For the data that follows, state how many lines hold the string "agent", giving the number by itself.

------------

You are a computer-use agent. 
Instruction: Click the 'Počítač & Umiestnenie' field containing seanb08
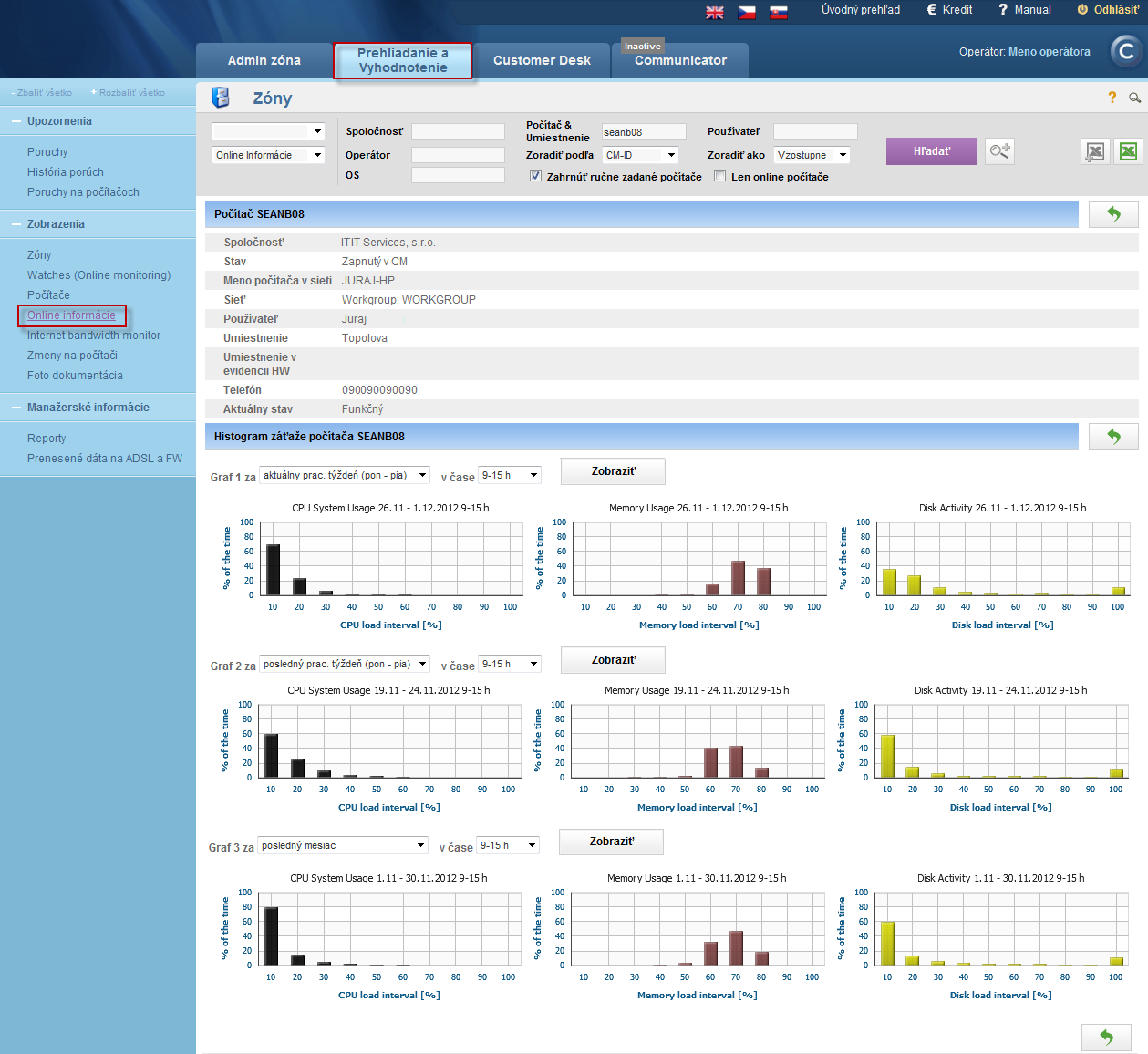click(643, 132)
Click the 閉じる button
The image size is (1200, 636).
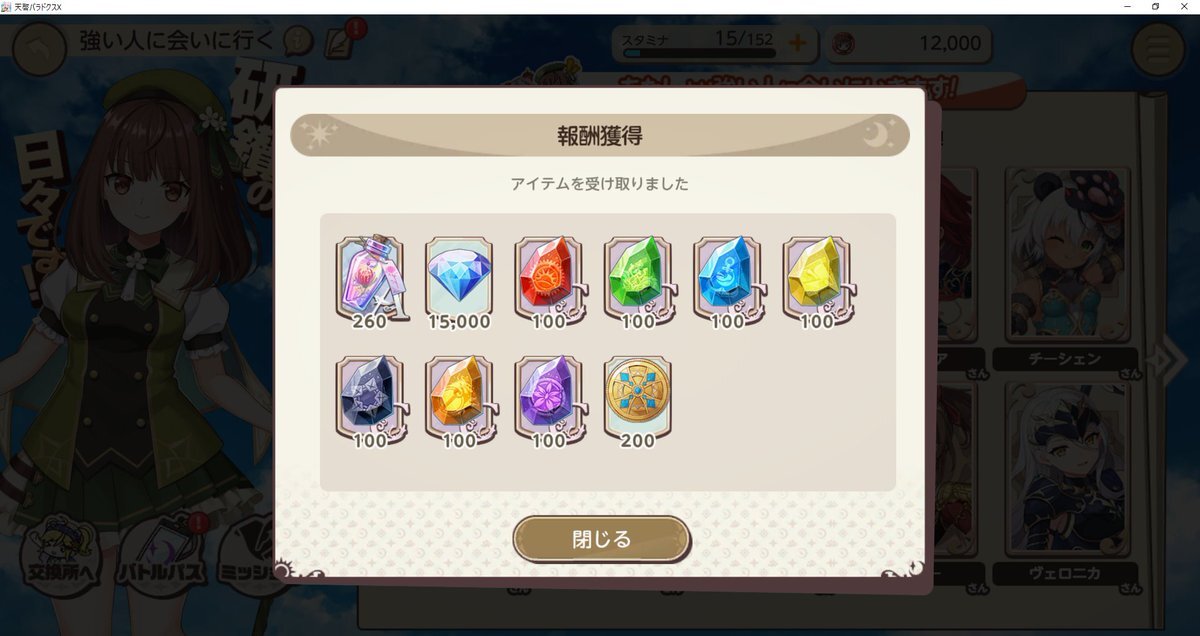click(x=602, y=539)
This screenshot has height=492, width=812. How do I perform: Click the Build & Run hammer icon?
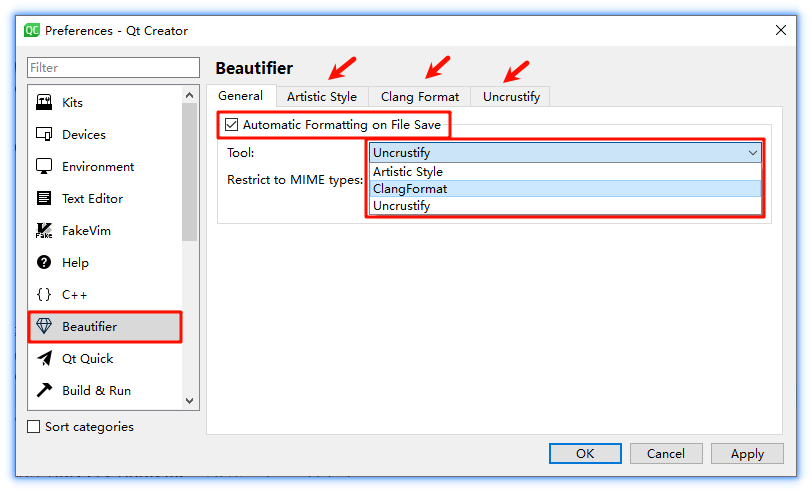click(x=44, y=391)
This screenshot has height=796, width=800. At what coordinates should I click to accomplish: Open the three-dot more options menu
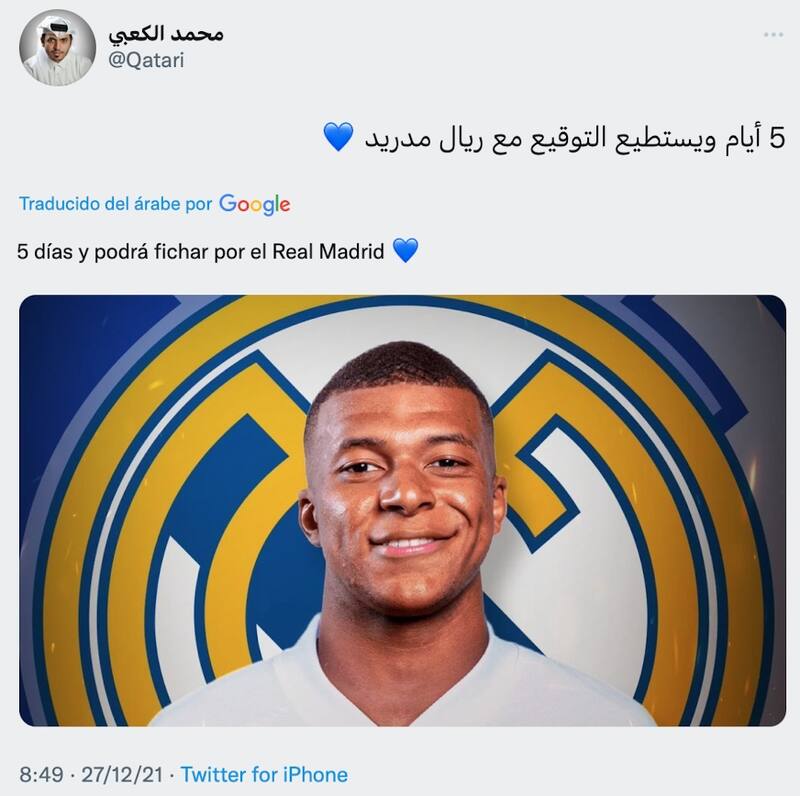tap(773, 35)
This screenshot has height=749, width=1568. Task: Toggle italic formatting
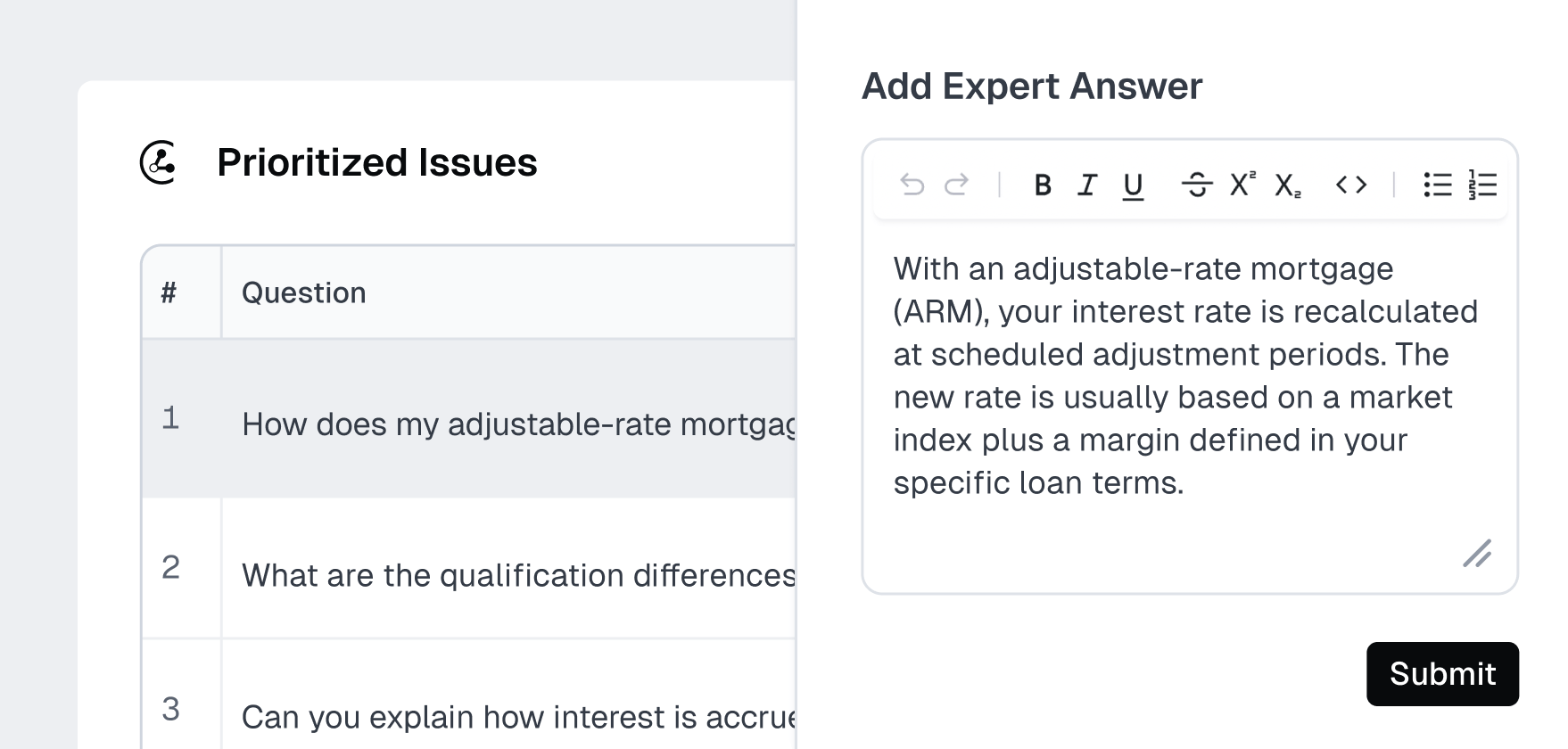tap(1087, 185)
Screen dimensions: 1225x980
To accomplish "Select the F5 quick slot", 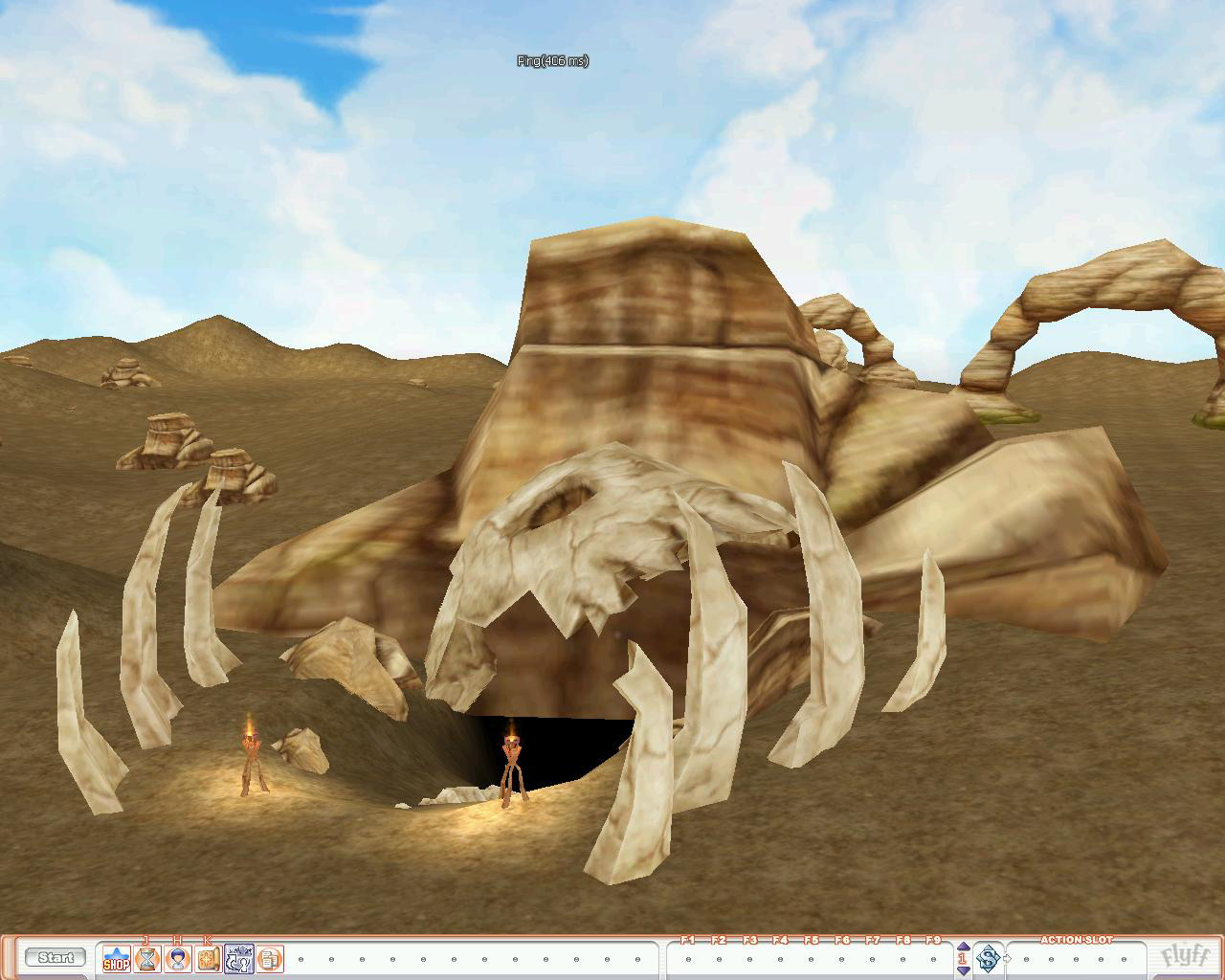I will pos(811,959).
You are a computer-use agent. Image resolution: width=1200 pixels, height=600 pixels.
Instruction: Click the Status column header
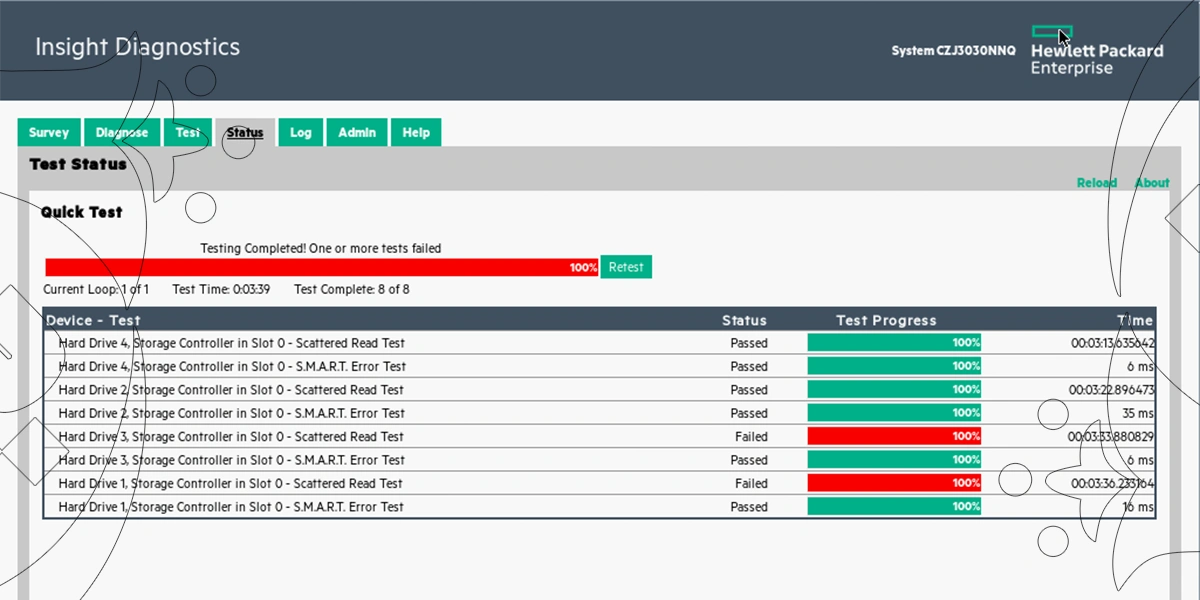click(x=744, y=320)
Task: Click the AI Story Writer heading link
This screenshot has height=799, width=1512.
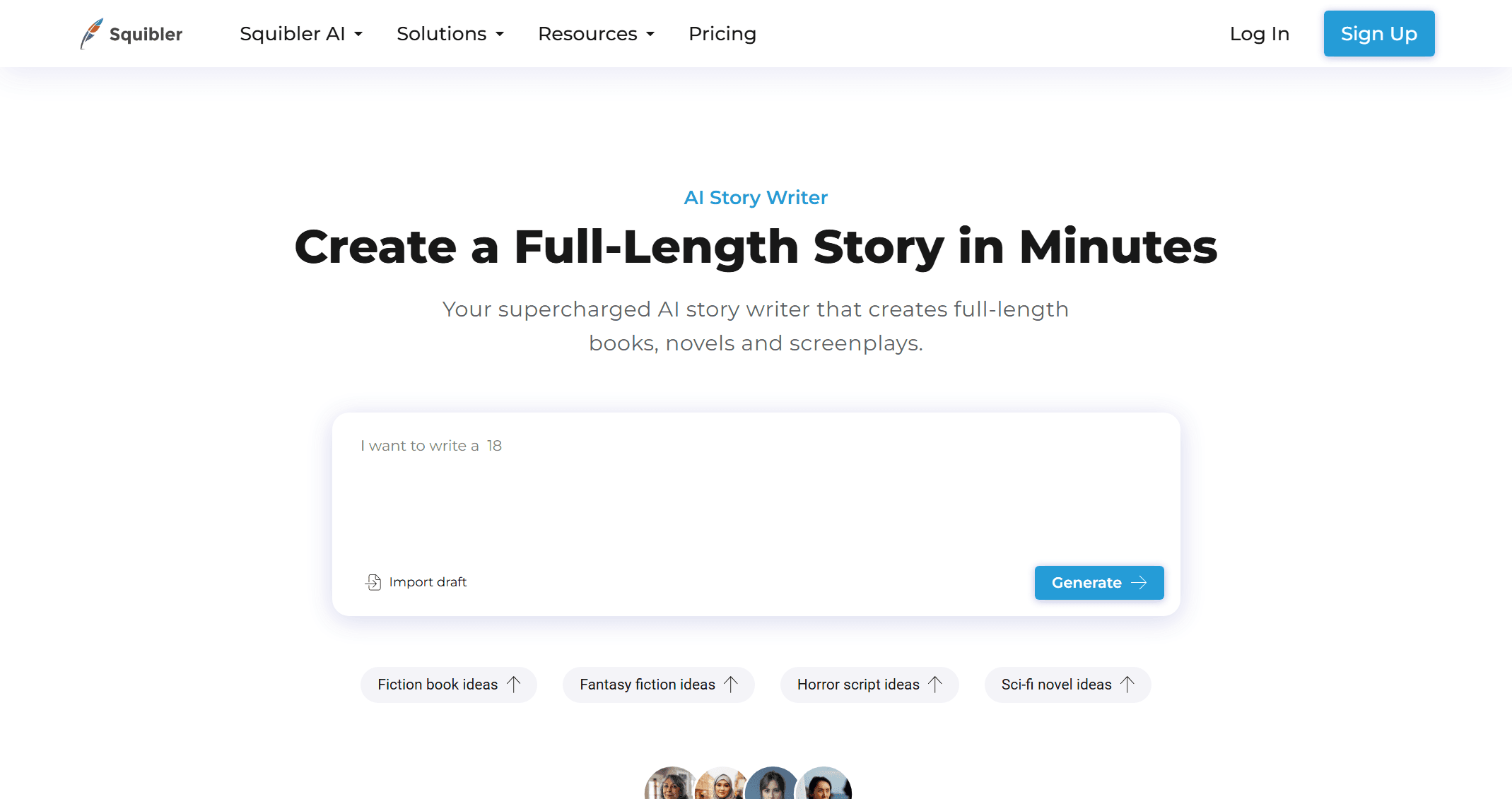Action: point(756,198)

------------

▸ Task output
2